Bank of Japan Board Keeps Settings and Upgrades Assessment

December 19, 2014

After meeting for five hours 51 minutes on Thursday and Friday, the BOJ retained the augmented quantitative stimulus guidelines agreed by an 8-1 vote at its October 31 meeting.  Takahide Kiuchi dissented again, as he favors reverting back to the less aggressive stimulus settings before October 31.  Somewhat surprisingly, the Board’s economic assessment was upgraded, thus reducing any chance for another augmentation of stimulus anytime soon.  The November overall assessment of moderate recovery as a trend had been qualifed by the observation of remaining post-consumption tax headwinds, but the December assessment notes that the drop in demand is now waning.  Specifically, there are now signs of a pick up in exports, which had been flat.  Housing shows signs of bottoming out.  In November, such signs were merely starting.  Industrial production still showed weakness in November associated with inventory adjustments.  By this month, progress in such adjustments could be reported, and this has enabled industrial output to start bottoming out.  November’s report predicted the post-tax drop in demand would dissipate “gradually,” a qualifying adverb that was deleted from the December assessment.

The BOJ goes into 2015 with a zero interest rate policy, reinforced with asset buying mostly but not exclusively of long-term JGBs with the intent of lengthening JGB portfolio’s average maturity to 7-10 years and of growing the monetary base by 80 trillion yen a year.  Lower oil prices will keep core CPI inflation around 1% for now, Board members believe, and they continue to be conspicuously vague about the timing of a resumed uptrend to 2.0%.  It clearly will not be reached by the initial target date of March 2015.  Quantitative easing is an open-ended commitment that will end only when 2% core inflation is believed to be at hand and sustainable.  The dissenting hawk, Kiuchi, still prefers that QE have a limited duration of two years, regardless of whether such achieves its mission in that span.  The more upbeat assessment, reinforced in Governor Kuroda’s post-meeting press conference, reduces the likelihood of a second augmentation of policy stimulus, something that many analysts were expecting at one of the two scheduled meetings next April.

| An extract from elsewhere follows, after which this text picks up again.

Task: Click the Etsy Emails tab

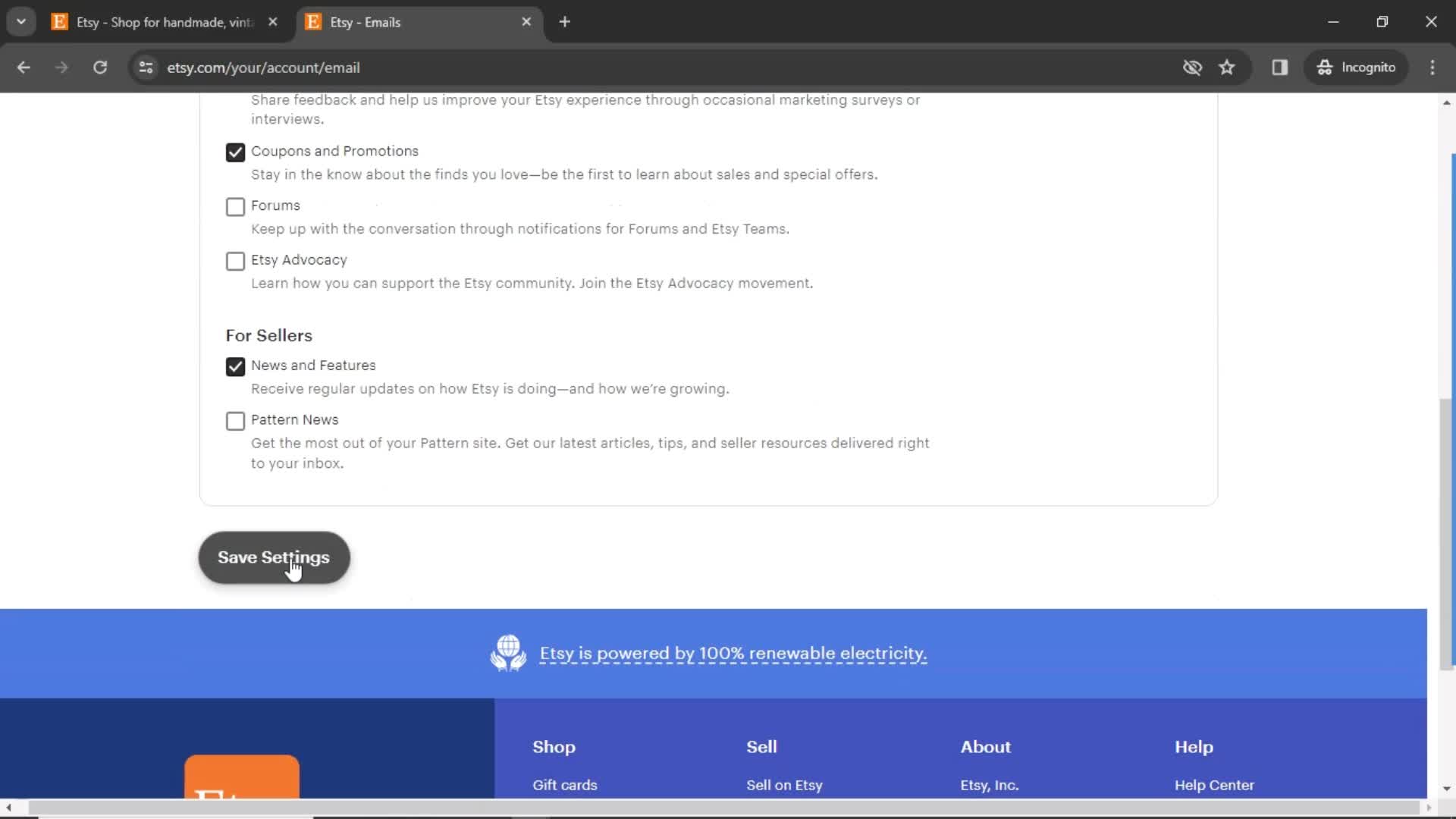Action: point(414,22)
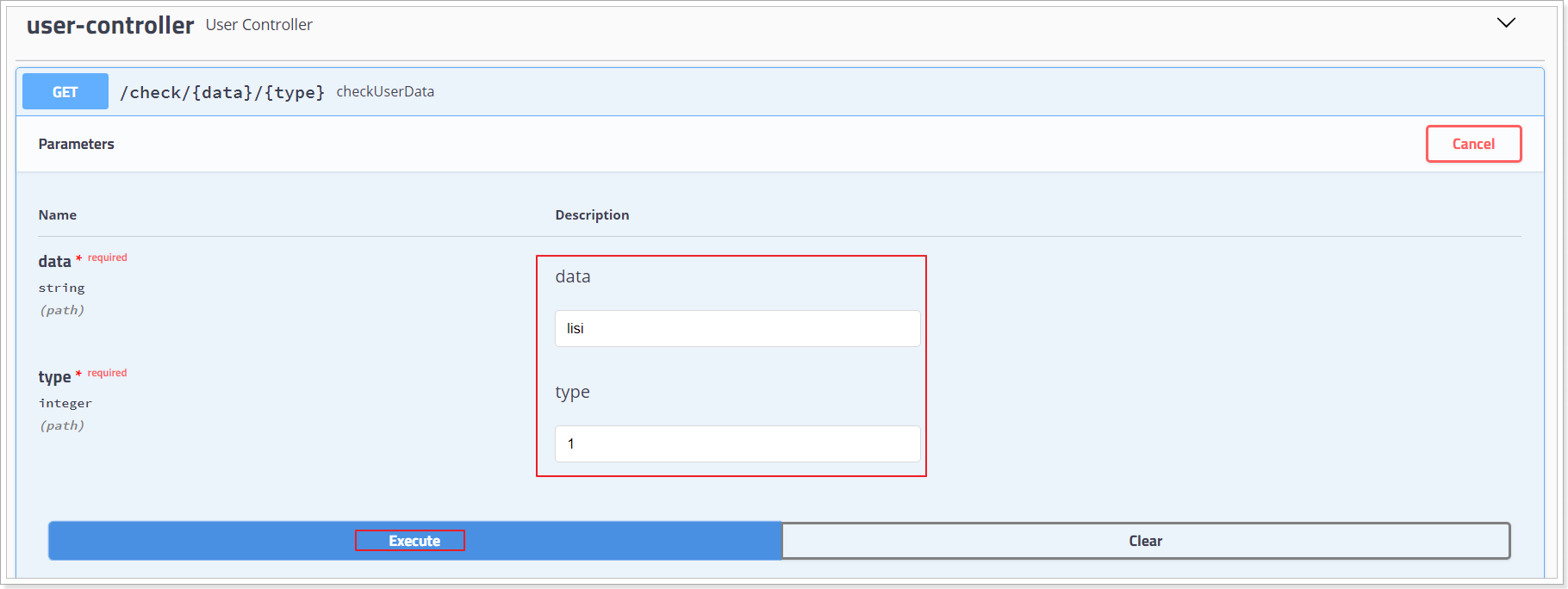Click the data parameter name
The image size is (1568, 589).
[x=54, y=261]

Notwithstanding the BOJ’s expression of greater satisfaction with economic conditions and prospects, core CPI inflation, excluding the direct impact of the sales tax hike in April as well as prices for fresh food, slipped under 1.0% in October to 0.9%, 1.1 percentage points from the eventual target.  The BOJ Board has scheduled policy announcements next year for January 22, February 18, March 11, April 8, April 30, May 21, June 13, July 15, August 8, September 4, October 7, October 31, November 19, and December 19.